Amanaz was a Zamrock band founded in 1973 in Kitwe, Zambia. The group released their only album, the acclaimed Africa, in 1975. Amanaz drew influences from American and British rock of the late 1960s–early 1970s, especially the music of Jimi Hendrix, and from traditional Zambian music, identifiable in Watson Lungu's drumming and Keith Kabwe's vocals.

The band's name is the acronym of "Ask Me About Nice Artistes in Zambia". Amanaz's include Keith Kabwe, Isaac Mpofu, John Kanyepa, Jerry Mausala and Watson Lungu.

== History ==
In 1973, the band recorded in the Malachite Film Studios of Chingola their sole album named Africa. It was first released as a LP in 1975, and since then re-issued by the German label Shadocks Music in 2008, and by the American label Now-Again Records in 2015. Of the 12 songs of the album, three are performed in the Bemba language and the rest in English.

Amanaz split up in 1976. The same year Keith Kabwe, the former band leader and main vocalist, created the short-lived band Drive Unit.

By 2014, Keith Kabwe served as a Pentecostal pastor in Mbala and was working on the release of gospel songs.

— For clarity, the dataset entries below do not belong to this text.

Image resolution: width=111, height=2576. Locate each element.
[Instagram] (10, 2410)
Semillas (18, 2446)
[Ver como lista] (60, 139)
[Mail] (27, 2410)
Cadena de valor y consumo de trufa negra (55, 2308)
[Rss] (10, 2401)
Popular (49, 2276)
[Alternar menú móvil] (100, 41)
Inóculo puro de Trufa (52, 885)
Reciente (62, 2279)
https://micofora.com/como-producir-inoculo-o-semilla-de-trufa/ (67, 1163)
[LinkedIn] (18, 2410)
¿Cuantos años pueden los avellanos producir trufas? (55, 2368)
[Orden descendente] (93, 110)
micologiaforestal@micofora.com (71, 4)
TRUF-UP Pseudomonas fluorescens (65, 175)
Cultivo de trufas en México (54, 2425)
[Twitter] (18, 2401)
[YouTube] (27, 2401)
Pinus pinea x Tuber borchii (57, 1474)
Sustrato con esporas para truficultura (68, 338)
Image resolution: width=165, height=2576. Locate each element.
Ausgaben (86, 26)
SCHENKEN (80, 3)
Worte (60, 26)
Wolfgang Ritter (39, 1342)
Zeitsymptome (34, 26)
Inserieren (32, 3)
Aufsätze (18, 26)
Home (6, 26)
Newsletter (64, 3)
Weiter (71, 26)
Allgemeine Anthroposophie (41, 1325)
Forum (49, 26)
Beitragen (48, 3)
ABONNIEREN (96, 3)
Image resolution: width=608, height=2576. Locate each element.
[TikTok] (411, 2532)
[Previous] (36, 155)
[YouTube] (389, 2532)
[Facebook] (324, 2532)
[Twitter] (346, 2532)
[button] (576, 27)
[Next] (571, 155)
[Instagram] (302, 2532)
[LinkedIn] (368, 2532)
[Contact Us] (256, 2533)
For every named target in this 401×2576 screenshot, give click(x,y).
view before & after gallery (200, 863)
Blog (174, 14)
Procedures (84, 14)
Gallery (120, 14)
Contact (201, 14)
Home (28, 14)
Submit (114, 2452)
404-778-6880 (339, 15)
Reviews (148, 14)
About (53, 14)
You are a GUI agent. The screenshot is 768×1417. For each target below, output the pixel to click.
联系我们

== Reception and legacy ==
The album continues to be influential as an embodiment of a strain of Zamrock. Pitchfork journalist Nate Patrin described it as "both behind and ahead of its era" and therefore uniquely "out of time". Music critic Mark Deming noted that Amanaz's music was based on "deep, bluesy grooves with a strong psychedelic undercurrent and thick layers of fuzz guitar".

Amanaz's song "Khala My Friend" has been featured in several television shows and films. In 2012, it appeared on the soundtrack of Rick Alverson's The Comedy. In 2016, the song was featured in Season 1, Episode 2 of the TBS show People of Earth, as well as Season 3, Episode 1 of the HBO show High Maintenance. Then again in 2021, in the closing credits of Season 2, Episode 3 ("Do the Right-est Thing") of the Apple TV+ series Ted Lasso.

In 2023, a song from their 1975 album Africa, "Nsunka Lwendo" was sampled on American Rapper Travis Scott's song "Sirens" from his 2023 album Utopia.